Exercise description: How many lines in the listing contain the word "computer"? Reply with the number alone.

Data section:
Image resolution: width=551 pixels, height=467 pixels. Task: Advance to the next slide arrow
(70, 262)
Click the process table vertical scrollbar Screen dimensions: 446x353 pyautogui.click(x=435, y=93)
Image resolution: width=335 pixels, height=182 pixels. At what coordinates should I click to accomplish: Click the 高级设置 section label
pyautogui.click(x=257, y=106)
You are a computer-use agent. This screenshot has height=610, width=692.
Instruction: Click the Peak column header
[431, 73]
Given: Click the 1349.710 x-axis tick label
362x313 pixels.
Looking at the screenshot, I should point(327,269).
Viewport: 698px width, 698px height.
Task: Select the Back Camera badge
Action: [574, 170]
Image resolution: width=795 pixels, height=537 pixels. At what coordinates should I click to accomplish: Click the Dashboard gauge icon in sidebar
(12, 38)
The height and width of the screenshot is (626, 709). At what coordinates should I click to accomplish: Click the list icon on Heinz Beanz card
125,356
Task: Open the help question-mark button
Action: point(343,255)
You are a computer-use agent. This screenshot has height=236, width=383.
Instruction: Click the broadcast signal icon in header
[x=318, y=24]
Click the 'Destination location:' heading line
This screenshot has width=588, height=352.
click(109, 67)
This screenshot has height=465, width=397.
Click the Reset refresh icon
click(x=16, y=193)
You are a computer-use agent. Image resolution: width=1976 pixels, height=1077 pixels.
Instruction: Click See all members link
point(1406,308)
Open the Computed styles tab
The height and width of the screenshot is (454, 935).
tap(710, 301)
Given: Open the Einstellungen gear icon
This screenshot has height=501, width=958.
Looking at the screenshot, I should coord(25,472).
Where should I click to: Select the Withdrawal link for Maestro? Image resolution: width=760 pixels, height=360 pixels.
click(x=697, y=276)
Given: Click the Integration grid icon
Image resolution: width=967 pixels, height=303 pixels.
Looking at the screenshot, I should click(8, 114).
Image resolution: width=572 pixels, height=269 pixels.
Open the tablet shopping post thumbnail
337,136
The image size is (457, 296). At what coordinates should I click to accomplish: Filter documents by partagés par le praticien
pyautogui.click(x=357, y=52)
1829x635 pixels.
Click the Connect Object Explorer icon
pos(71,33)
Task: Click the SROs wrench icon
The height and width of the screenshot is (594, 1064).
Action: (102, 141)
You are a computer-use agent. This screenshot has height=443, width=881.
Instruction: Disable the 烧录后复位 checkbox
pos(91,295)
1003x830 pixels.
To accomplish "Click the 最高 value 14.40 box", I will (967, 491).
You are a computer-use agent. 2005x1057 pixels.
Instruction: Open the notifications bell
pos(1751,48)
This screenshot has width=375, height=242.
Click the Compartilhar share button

Solution for this problem: 5